Alstom will maintain the entire line, which involves the maintenance of the tracks, the operating control system, the power substation, as well as the signalling and communications systems, for a period of 30 years. The line – which will be 12.5 km long and include 13 stations – is expected to begin full revenue service in 2018. Alstom is currently assembling the Citadis Spirit vehicles at the Belfast Yard facility in Ottawa, the site of the operator OC Transpo.
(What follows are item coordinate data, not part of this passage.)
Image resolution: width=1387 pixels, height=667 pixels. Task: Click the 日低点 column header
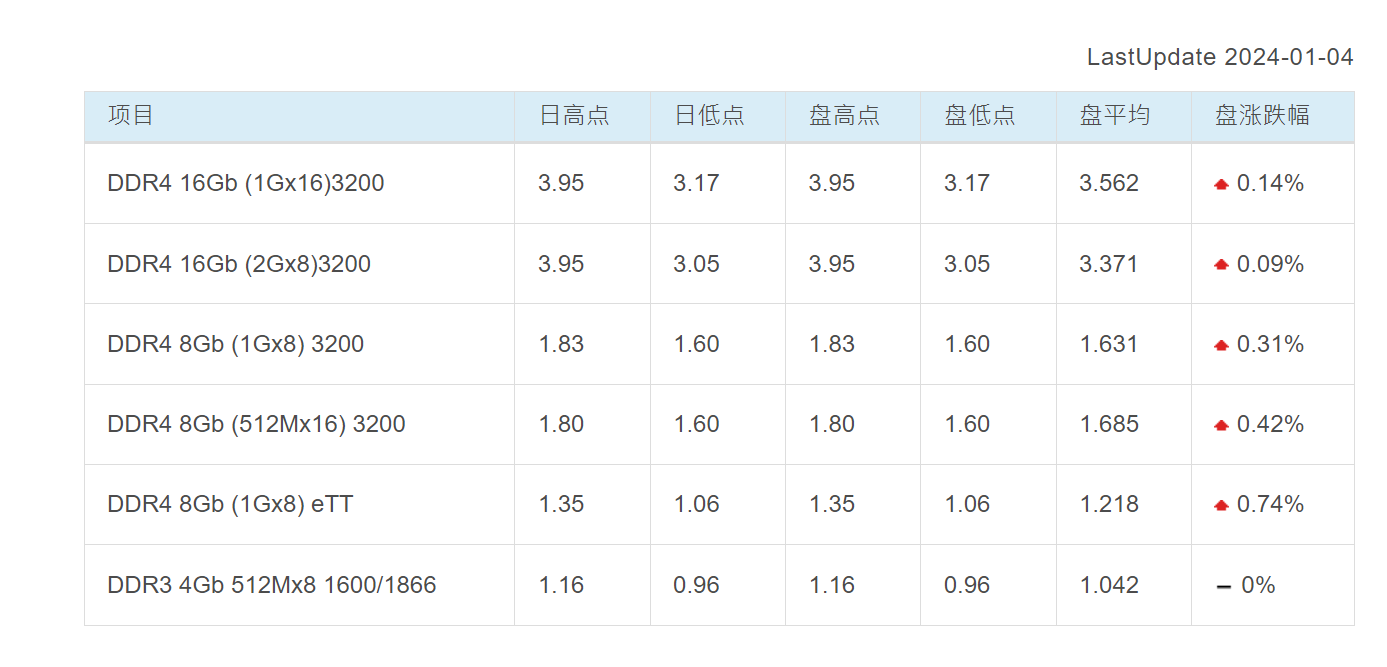[709, 115]
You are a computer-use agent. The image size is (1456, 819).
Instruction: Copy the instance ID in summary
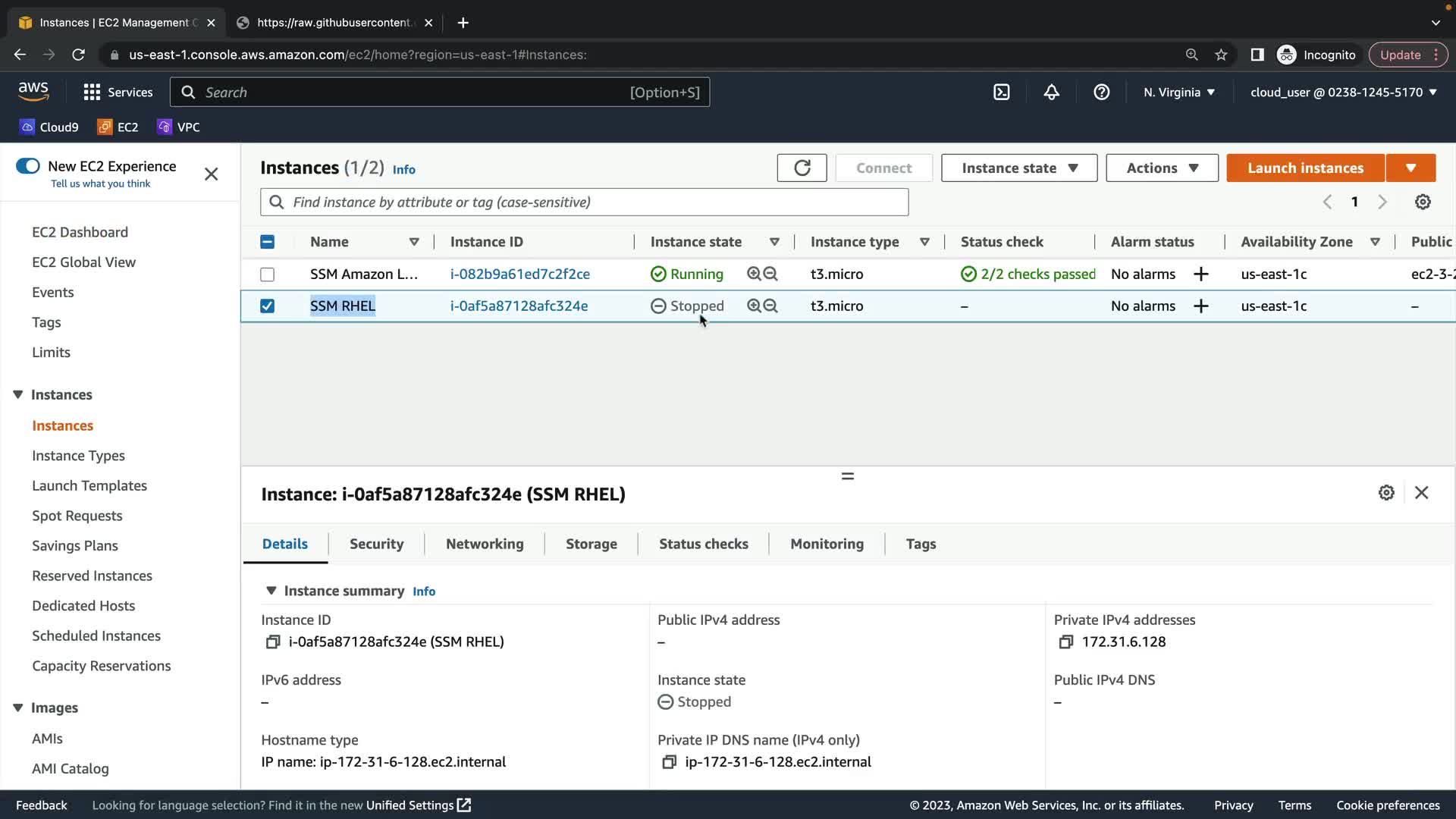point(272,642)
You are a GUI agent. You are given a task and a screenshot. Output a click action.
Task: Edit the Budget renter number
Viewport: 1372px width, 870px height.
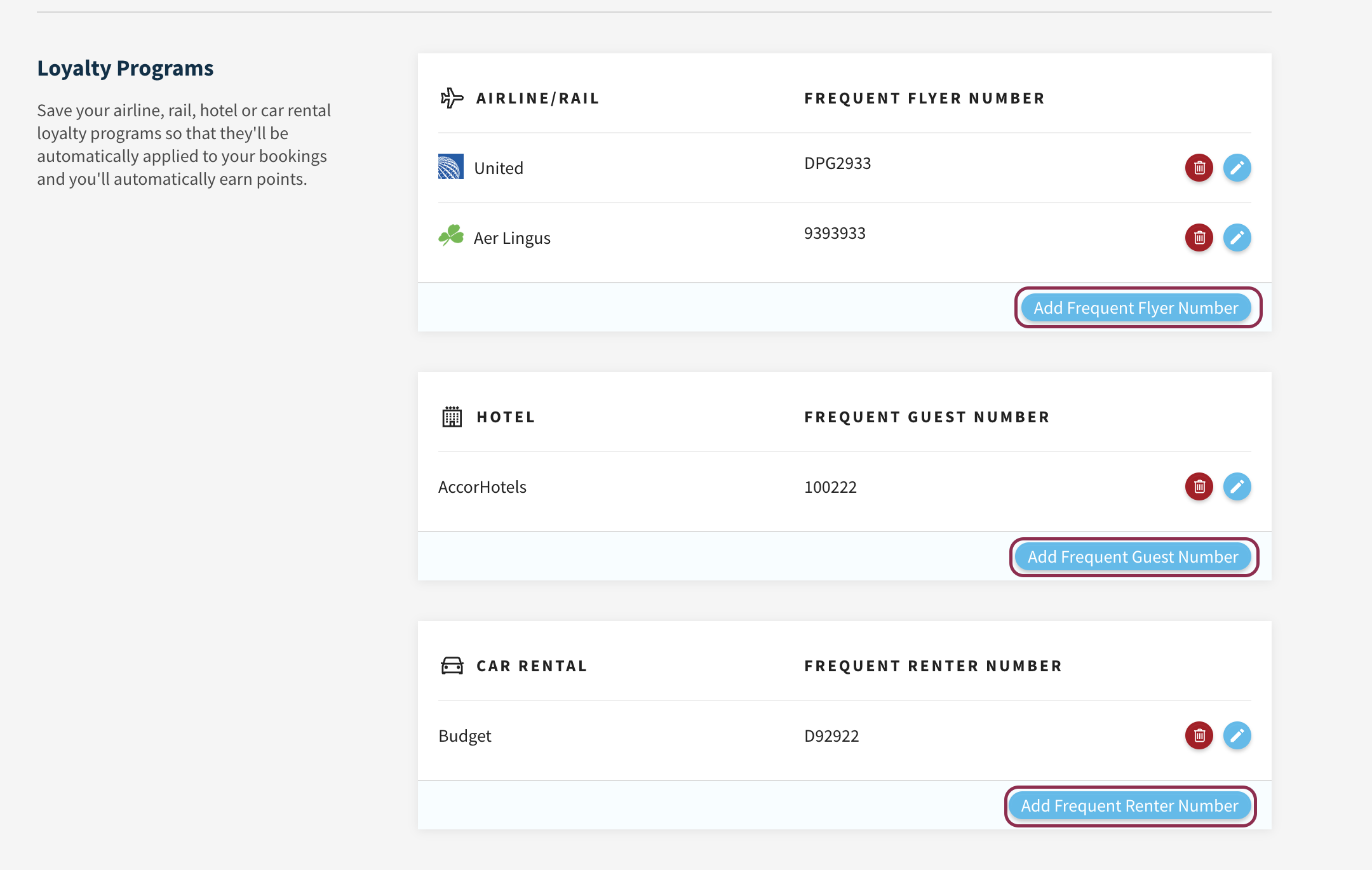tap(1237, 735)
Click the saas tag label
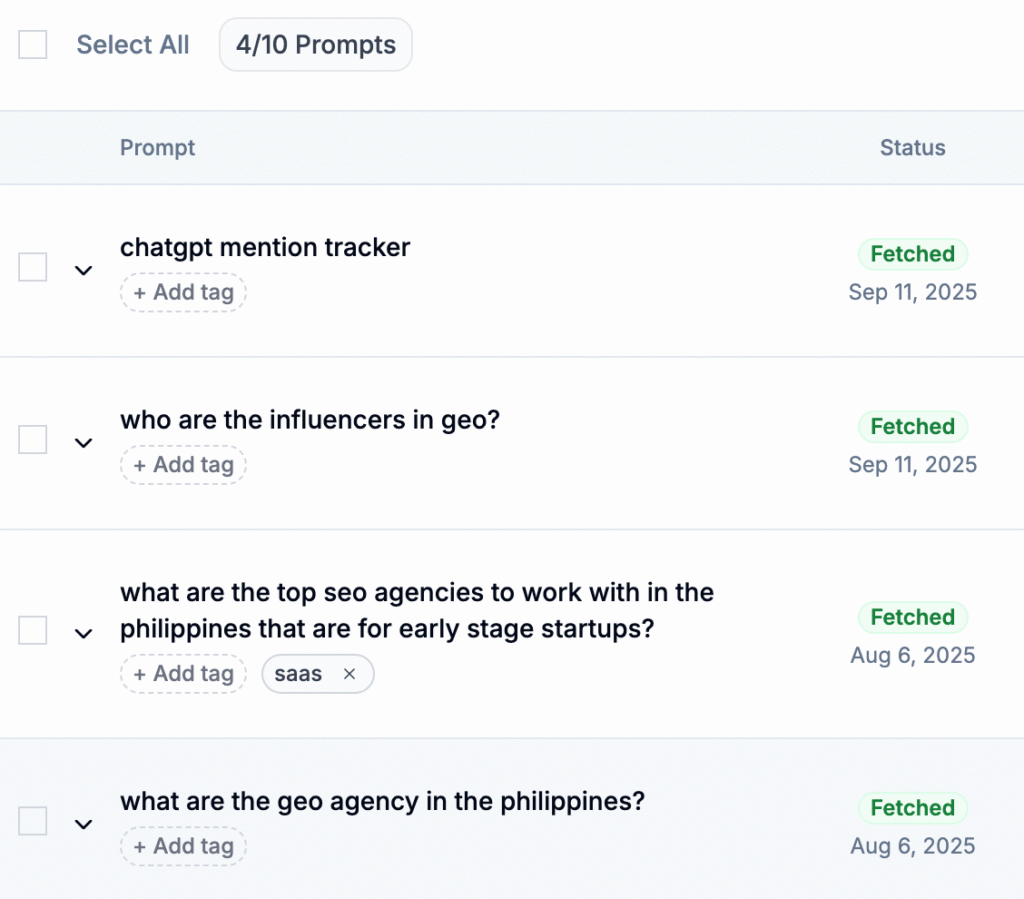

Grant Bailey, General Manager of Rideau Transit Maintenance, stated:
“We are pleased to award Alstom this expanded scope in maintaining the Confederation Line system. This contract places many of the critical system interfaces under the responsibility of a single service provider and will result in streamlined maintenance processes and improved system reliability. Alstom is a world class supplier with a proven track record in maintaining urban rail transport systems around the globe and we are excited to work with them in providing green and efficient public transport in the nation’s capital.”
Mayor Jim Watson added:
“Ottawa is investing in green and efficient public transportation. As part of this effort, we are making sure that our modern trains continue to give 100 % performance over their lifetime, representing an attractive means of transportation for our residents and visitors.”
Alstom’s Managing Director for Canada, Angelo Guercioni, said:
“Alstom is very committed to Ottawa’s light rail system, and we are pleased that RTM has chosen Alstom to maintain the O-Train Confederation Line.”
“Not only will the City of Ottawa benefit from Alstom’s worldwide experience in delivering light rail vehicles and maintaining light rail infrastructure systems, this maintenance contract also will create new highly-skilled manufacturing and engineering jobs.”
The Ottawa project marks the entry of Alstom’s Citadis Spirit into the North American market. Designed for high capacity, Citadis Spirit will be able to operate in extreme cold weather and circulate at speeds of up to 100 km/h, reducing travel time between suburban areas and the city centre. Once all Citadis Spirit vehicles have been delivered, the assembly area at Belfast Yard will be converted into a maintenance centre, where Alstom will maintain the vehicles for a period of 30 years.